Is Venky’s (India) Limited’s (NSE:VENKYS) P/E Ratio Really That Good?

This article is for investors who would like to improve their understanding of price to earnings ratios (P/E ratios). We’ll look at Venky’s (India) Limited’s (NSE:VENKYS) P/E ratio and reflect on what it tells us about the company’s share price. Venky’s (India) has a price to earnings ratio of 16.64, based on the last twelve months. That means that at current prices, buyers pay ₹16.64 for every ₹1 in trailing yearly profits.

Check out our latest analysis for Venky’s (India)

How Do I Calculate Venky’s (India)’s Price To Earnings Ratio?

The formula for price to earnings is:

Price to Earnings Ratio = Price per Share ÷ Earnings per Share (EPS)

Or for Venky’s (India):

P/E of 16.64 = ₹2329.05 ÷ ₹139.96 (Based on the trailing twelve months to September 2018.)

Is A High Price-to-Earnings Ratio Good?

A higher P/E ratio means that investors are paying a higher price for each ₹1 of company earnings. All else being equal, it’s better to pay a low price — but as Warren Buffett said, ‘It’s far better to buy a wonderful company at a fair price than a fair company at a wonderful price.’

How Growth Rates Impact P/E Ratios

P/E ratios primarily reflect market expectations around earnings growth rates. That’s because companies that grow earnings per share quickly will rapidly increase the ‘E’ in the equation. Therefore, even if you pay a high multiple of earnings now, that multiple will become lower in the future. A lower P/E should indicate the stock is cheap relative to others — and that may attract buyers.

Most would be impressed by Venky’s (India) earnings growth of 21% in the last year.
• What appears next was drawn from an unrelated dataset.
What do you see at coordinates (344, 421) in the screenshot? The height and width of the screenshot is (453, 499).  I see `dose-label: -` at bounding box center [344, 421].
And its annual EPS growth rate over 5 years is 50%. This could arguably justify a relatively high P/E ratio.

How Does Venky’s (India)’s P/E Ratio Compare To Its Peers?
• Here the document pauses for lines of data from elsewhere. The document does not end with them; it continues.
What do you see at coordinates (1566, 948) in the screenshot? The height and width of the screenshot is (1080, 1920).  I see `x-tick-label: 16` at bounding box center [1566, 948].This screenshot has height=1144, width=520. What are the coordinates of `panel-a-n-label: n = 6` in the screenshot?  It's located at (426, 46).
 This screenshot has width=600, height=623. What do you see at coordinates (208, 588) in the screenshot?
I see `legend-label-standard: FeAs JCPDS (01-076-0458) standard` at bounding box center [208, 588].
The P/E ratio indicates whether the market has higher or lower expectations of a company. If you look at the image below, you can see Venky’s (India) has a lower P/E than the average (18.2) in the food industry classification.
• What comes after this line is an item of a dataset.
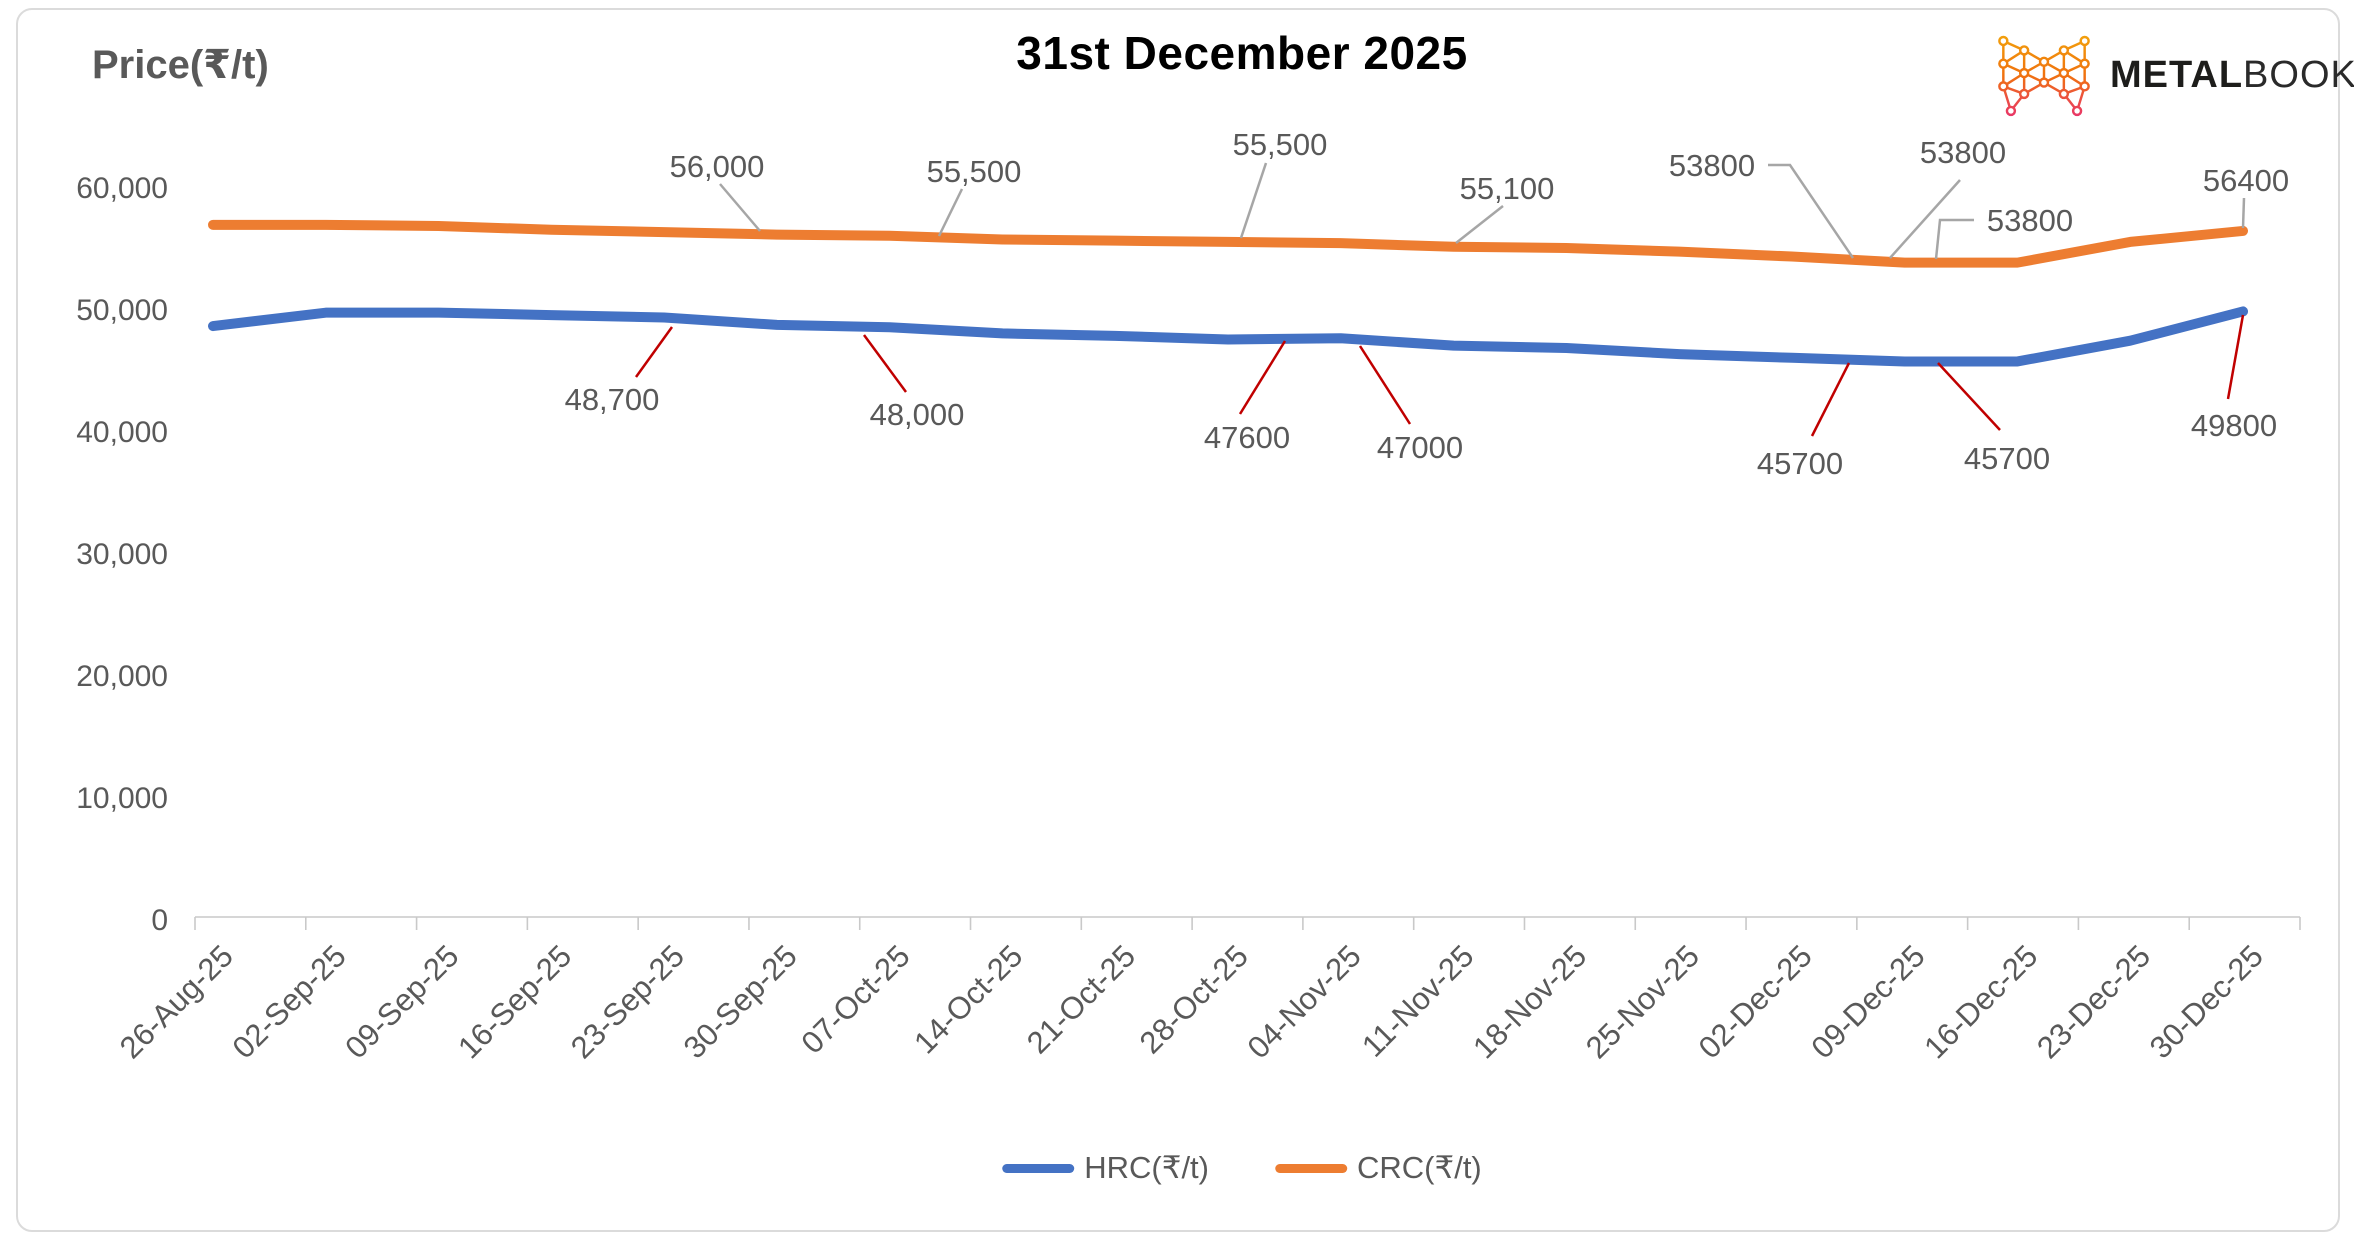  I want to click on x-axis-tick-label: 09-Sep-25, so click(402, 1002).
NSEI:VENKYS PE PEG Gauge December 14th 18
NSEI:VENKYS PE PEG Gauge December 14th 18

This suggests that market participants think Venky’s (India) will underperform other companies in its industry. Since the market seems unimpressed with Venky’s (India), it’s quite possible it could surprise on the upside. If you consider the stock interesting, further research is recommended. For example, I often monitor director buying and selling.

A Limitation: P/E Ratios Ignore Debt and Cash In The Bank

It’s important to note that the P/E ratio considers the market capitalization, not the enterprise value. In other words, it does not consider any debt or cash that the company may have on the balance sheet. Theoretically, a business can improve its earnings (and produce a lower P/E in the future), by taking on debt (or spending its remaining cash).